Há 12 anos vivendo nas ruas de Santa Maria, Mário (nome fictício) é um dos sobreviventes do incêndio na boate Kiss, que matou 242 pessoas em 2013, entre elas sua companheira. Desde então, ele sobrevive cuidando de motos no Centro da cidade, onde também dorme, sob uma marquise na Rua Alberto Pasqualini.
Mário faz parte dos 390 moradores em situação de rua registrados na cidade em 2024 — um aumento de 56,4% em relação ao ano passado, quando a Secretaria de Desenvolvimento Social contabilizou 250 pessoas sem moradia.
A história de Mário é marcada por desafios desde o início. Ele foi abandonado ainda recém-nascido, em um matagal no interior de Santa Cruz do Sul, e encontrado com a placenta por um caminhoneiro, que decidiu criá-lo como filho. Ele foi criado com humildade, cresceu em Santa Maria e chegou a servir o Exército, inclusive participando de uma missão de paz no Haiti. Depois disso, construiu a vida com trabalho: atuou como vigilante em diversos locais da cidade e complementava a renda como segurança em bares e boates.
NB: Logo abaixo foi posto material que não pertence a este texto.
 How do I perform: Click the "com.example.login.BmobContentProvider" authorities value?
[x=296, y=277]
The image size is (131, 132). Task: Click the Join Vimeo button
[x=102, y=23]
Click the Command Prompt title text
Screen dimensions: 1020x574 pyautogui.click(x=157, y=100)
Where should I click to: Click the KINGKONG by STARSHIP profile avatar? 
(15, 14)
— Eu trabalhava na universidade (UFSM) durante a semana, e no fim de semana fazia bico no Bombai, um bar bem conhecido na cidade. Tinha emprego e ajudava minha família — conta.
Sua vida mudou completamente na madrugada de 27 de janeiro de 2013. Naquela noite, ele e sua esposa estavam trabalhando como seguranças na boate Kiss. Ela não sobreviveu ao incêndio. Ele acordou dias depois, em um hospital em Porto Alegre, sem saber o que havia acontecido.
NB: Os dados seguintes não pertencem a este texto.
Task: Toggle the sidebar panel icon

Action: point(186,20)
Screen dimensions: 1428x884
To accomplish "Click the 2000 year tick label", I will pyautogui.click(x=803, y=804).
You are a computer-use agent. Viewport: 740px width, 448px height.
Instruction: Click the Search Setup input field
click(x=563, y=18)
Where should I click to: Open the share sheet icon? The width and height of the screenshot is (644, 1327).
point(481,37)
— Acordei no Hospital Conceição, com um dreno no corpo. Quando me contaram que minha mulher tinha morrido, foi como se tudo tivesse acabado. Eu nem pude me despedir. Não fui ao velório, nem ao enterro — lembra, emocionado.
A dor o levou à depressão. Sem forças para seguir, ele abandonou tudo e foi morar nas ruas. Primeiro, montou uma barraca perto dos Correios, onde ficou por sete anos. Quando o prédio foi cercado por grades, mudou-se para o local onde vive hoje, dividindo espaço com um amigo.
Para sobreviver, cuida de motos estacionadas e conta com a ajuda de pessoas que o conhecem. Apesar da situação, tenta manter sua dignidade.
— Eu não bebo. Cuido do que é meu, respeito as pessoas e mando um dinheiro pros meus filhos sempre que posso, mesmo sem falar com eles. Não quero que passem necessidade.
Sobre o preconceito, ele desabafa:
— Muita gente me olha com nojo, tapa o nariz, desvia. Mas minha vontade era abraçar essas pessoas, mostrar que nosso abraço pode ser um gesto de amor, não de medo. Aprendi muito com essa vida dura. Tenho cicatrizes, mas também tenho respeito por mim mesmo.